Он устало опустился на табурет и подхватил ладонью мощную лапищу мохнатого друга.
— Привет-привет, кошмар ходячий. Ты сегодня наверх не бегай. Там один высоколобый, он тебя ещё в прошлом году искал.
Атр погладил зверя по спине. Отчего-то прикосновений к голове упырь терпеть не мог. В этот миг верхняя губа его нервно приподнималась, а оскал приобретал угрожающее выражение.
Два года назад старшина проходчиков секции «Дагма» перед самой отправкой на вечное поселение принёс командиру гарнизона подарочек из разбомблённого форта у старицы Голубой Змеи. Группа проходчиков наткнулась тогда на дохлую упыриху, неосторожно подставившую бок под оставшийся с войны замаскированный пулемёт флангового прикрытия. Техника сработала безукоризненно: стоило зверю пересечь линию огня, как сработала автоматическая гашетка. Изъеденный коррозией ствол разорвало на десятом выстреле, но четырёх пуль, способных разворотить борт десантного бронетранспортёра, упырихе оказалось достаточно.

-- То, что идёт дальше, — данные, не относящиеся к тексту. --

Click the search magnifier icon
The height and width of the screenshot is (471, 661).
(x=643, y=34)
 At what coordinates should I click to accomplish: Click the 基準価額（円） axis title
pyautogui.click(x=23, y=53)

— Шерсть у них тёплая, — будто оправдываясь, пояснил старшина проходчиков, неловко протягивая крупного щенка. — Меховые рукавицы хорошие выйдут.
Он хотел ещё что-то добавить, но стушевался под взглядом ротмистра и сипло попросил разрешения отправляться в барак. Через три дня бедолага нарвался на мину-ловушку. А щенок так и прижился у ротмистра, давая повод легендам, одна страшнее другой.
— Ты один у меня друг и есть, — со вздохом проговорил Тоот, продолжая гладить спину упыря. — Жаль, что ты не разговариваешь, хоть бы словцом перекинулись.